## INSTRUÇÕES DA TAREFA
Copie sem nenhuma alteração o trecho dos registros abaixo que começa na linha que contém "You are a GUI" e termina no fim dos registros, incluindo as duas pontas. Não inclua as imagens na resposta.

## MATERIAL FORNECIDO
◇ ◇ ◇ ◇ ◇ ◇ ◇

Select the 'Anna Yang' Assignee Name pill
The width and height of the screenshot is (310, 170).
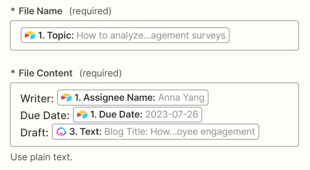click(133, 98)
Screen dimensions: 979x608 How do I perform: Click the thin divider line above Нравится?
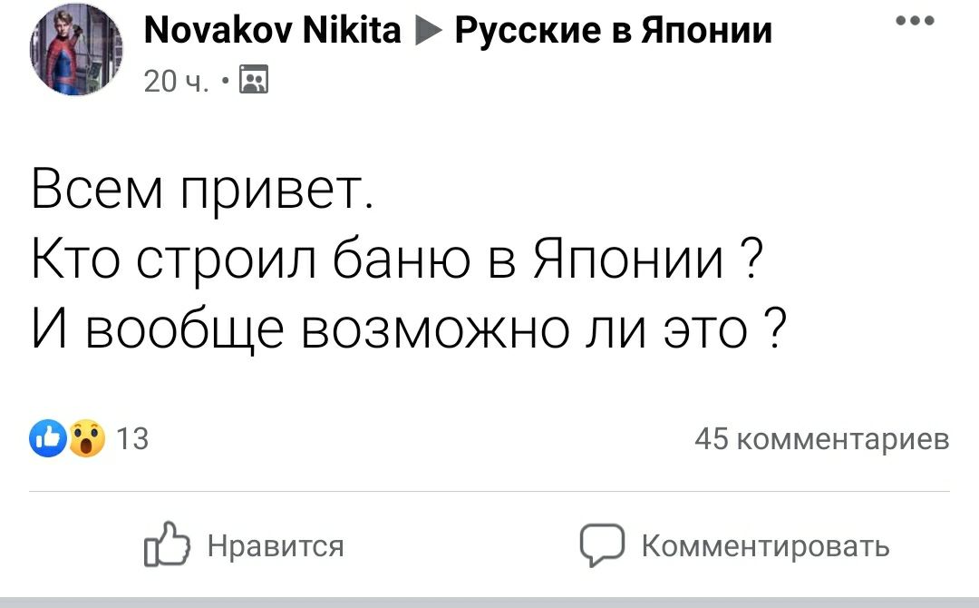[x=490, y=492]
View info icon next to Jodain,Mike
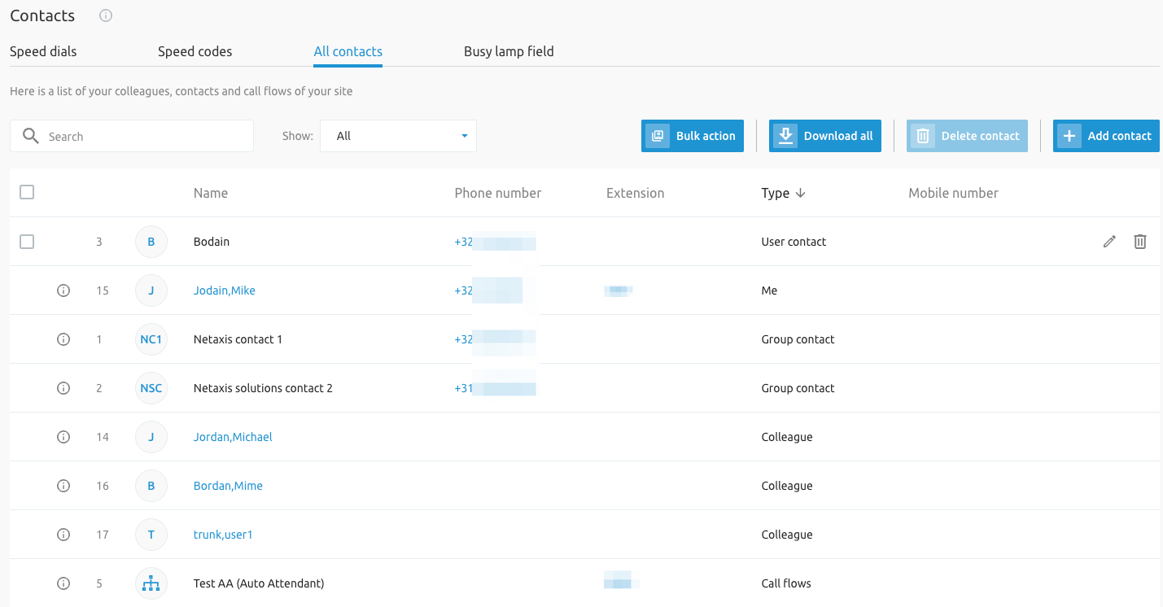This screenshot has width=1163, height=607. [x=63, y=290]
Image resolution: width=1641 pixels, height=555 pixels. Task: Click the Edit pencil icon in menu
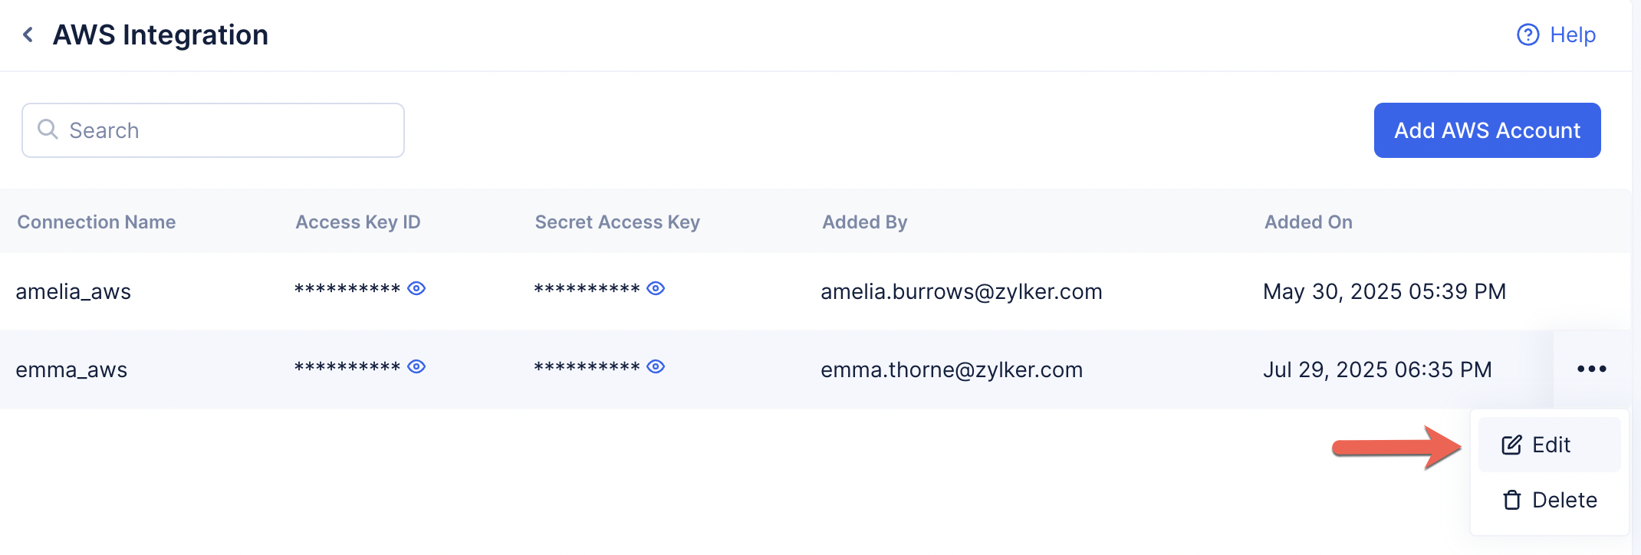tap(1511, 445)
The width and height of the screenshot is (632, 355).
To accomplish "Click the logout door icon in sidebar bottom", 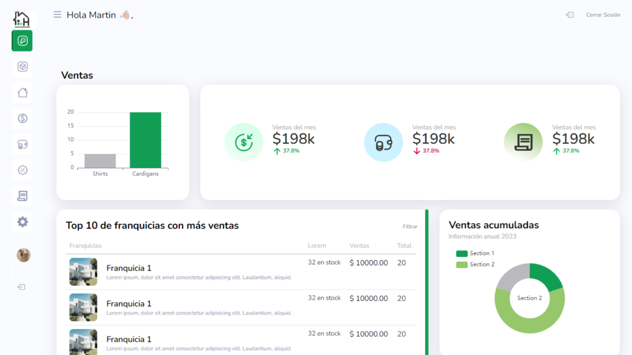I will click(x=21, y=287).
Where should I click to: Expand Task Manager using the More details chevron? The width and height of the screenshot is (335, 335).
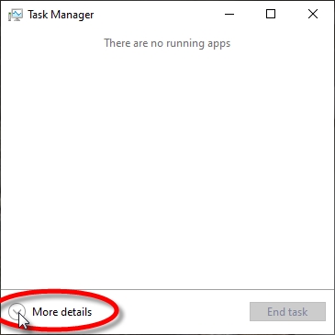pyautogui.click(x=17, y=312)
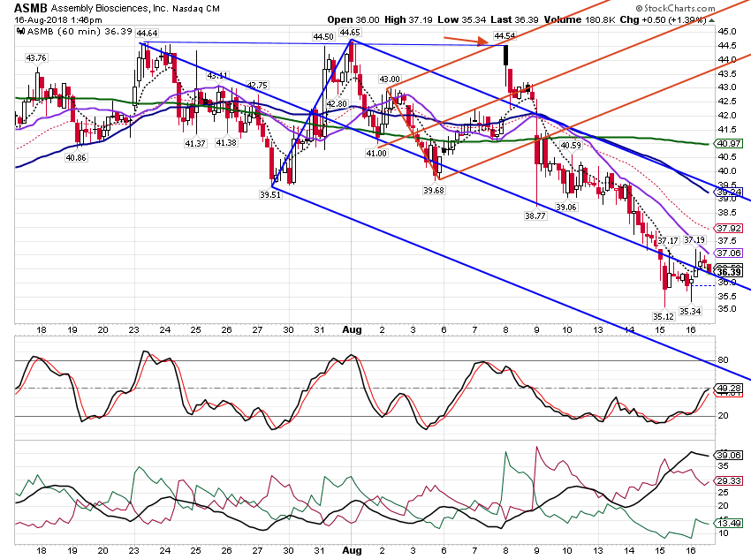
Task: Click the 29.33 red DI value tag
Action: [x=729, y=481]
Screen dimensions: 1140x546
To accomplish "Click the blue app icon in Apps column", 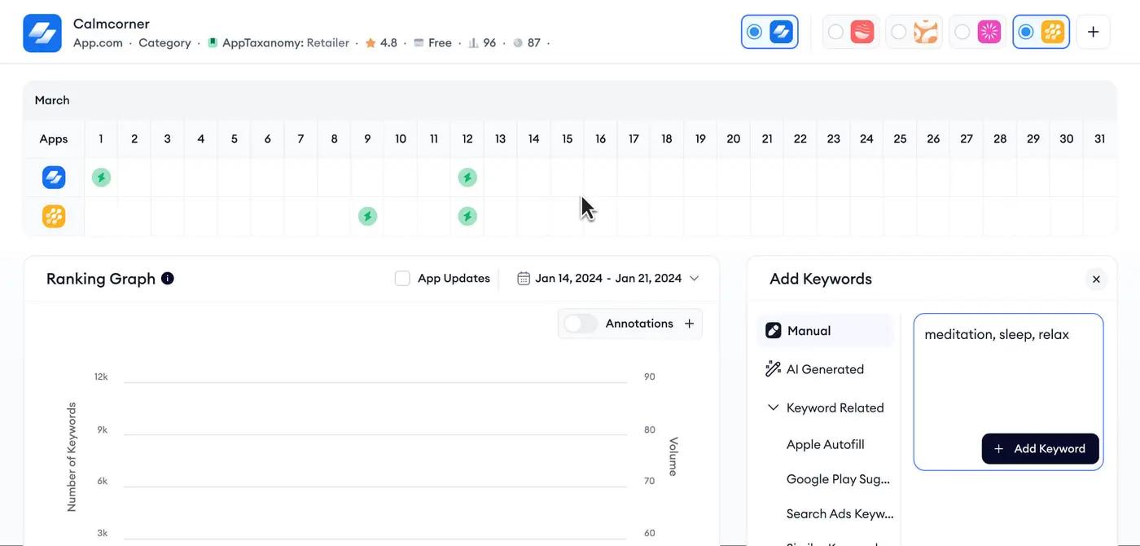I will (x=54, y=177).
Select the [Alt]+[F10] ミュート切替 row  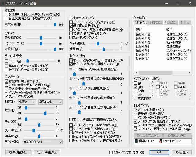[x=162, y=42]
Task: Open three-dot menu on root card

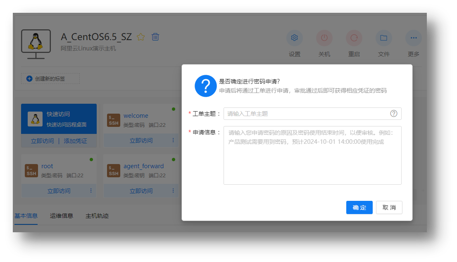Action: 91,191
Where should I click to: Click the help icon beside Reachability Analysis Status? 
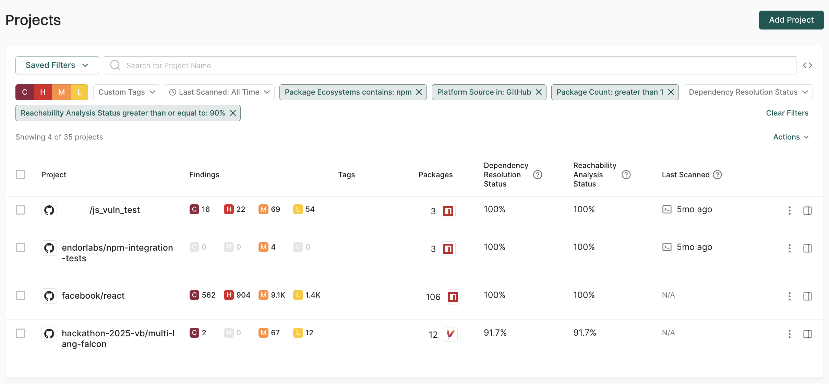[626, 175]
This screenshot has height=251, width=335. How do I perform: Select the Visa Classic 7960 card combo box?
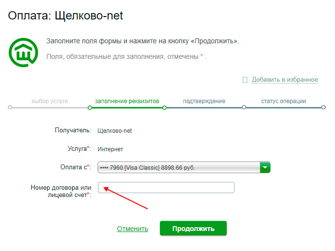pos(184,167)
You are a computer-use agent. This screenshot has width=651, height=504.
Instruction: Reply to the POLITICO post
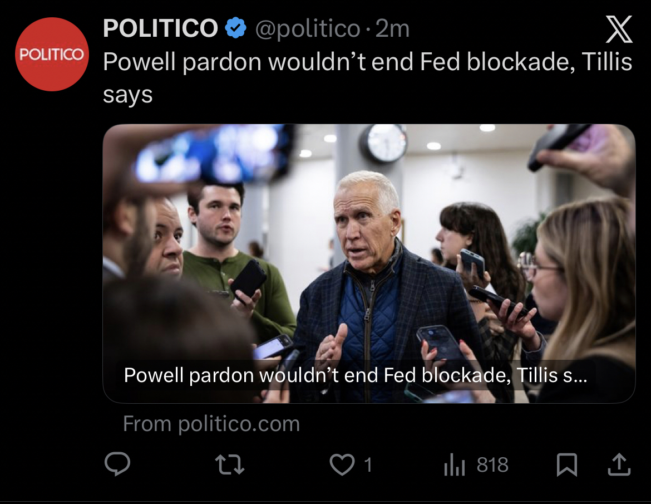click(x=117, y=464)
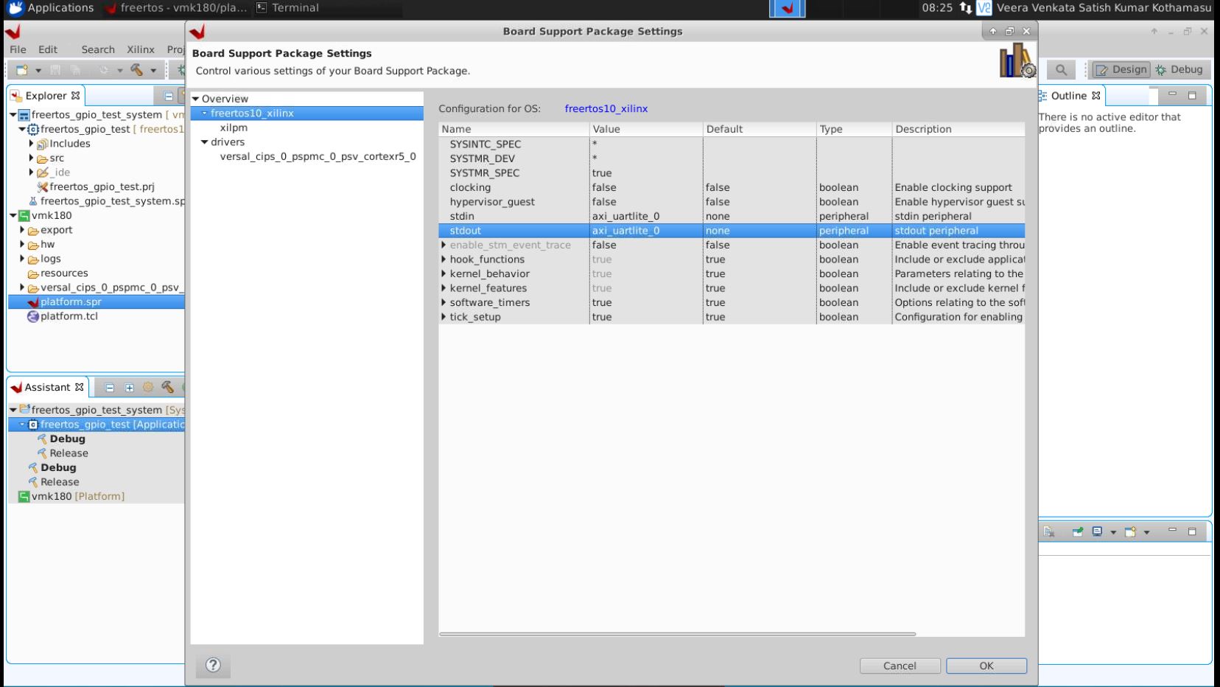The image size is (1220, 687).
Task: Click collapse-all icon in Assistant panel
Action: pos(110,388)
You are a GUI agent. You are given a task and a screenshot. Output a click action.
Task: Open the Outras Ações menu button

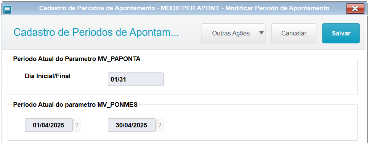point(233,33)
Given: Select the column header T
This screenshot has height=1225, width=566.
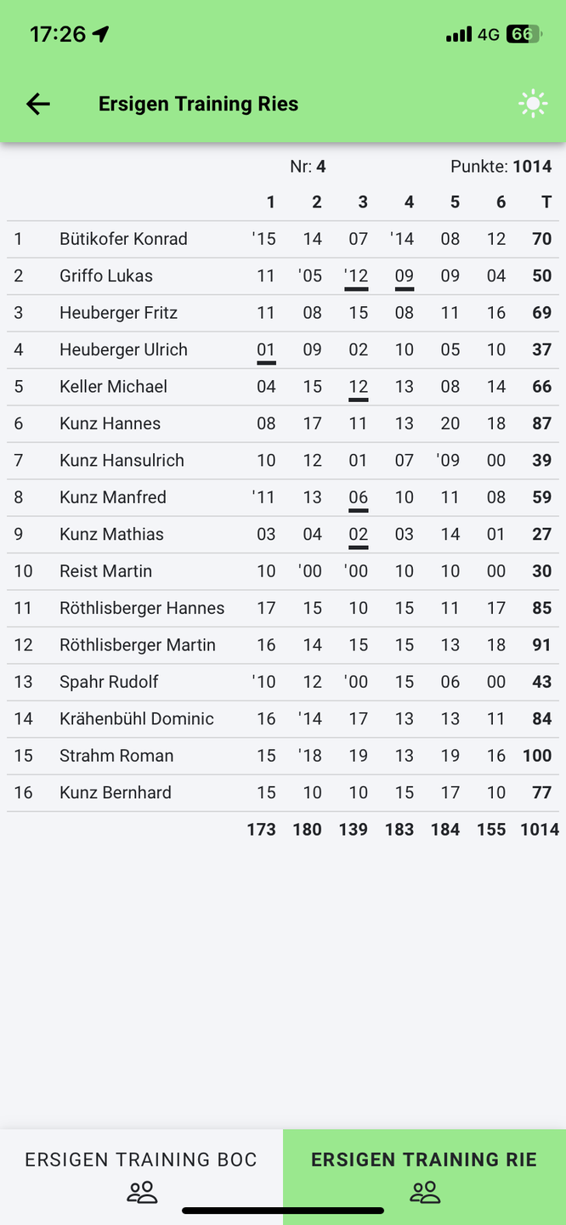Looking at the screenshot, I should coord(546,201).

◇ ◇ ◇ ◇ ◇ ◇ ◇

## RESPOSTA
You are a GUI agent. You are given a task and a screenshot. Output a click action.
Task: Open the Outras Ações menu button

point(233,33)
Given: Select the column header T
This screenshot has height=1225, width=566.
Looking at the screenshot, I should coord(546,201).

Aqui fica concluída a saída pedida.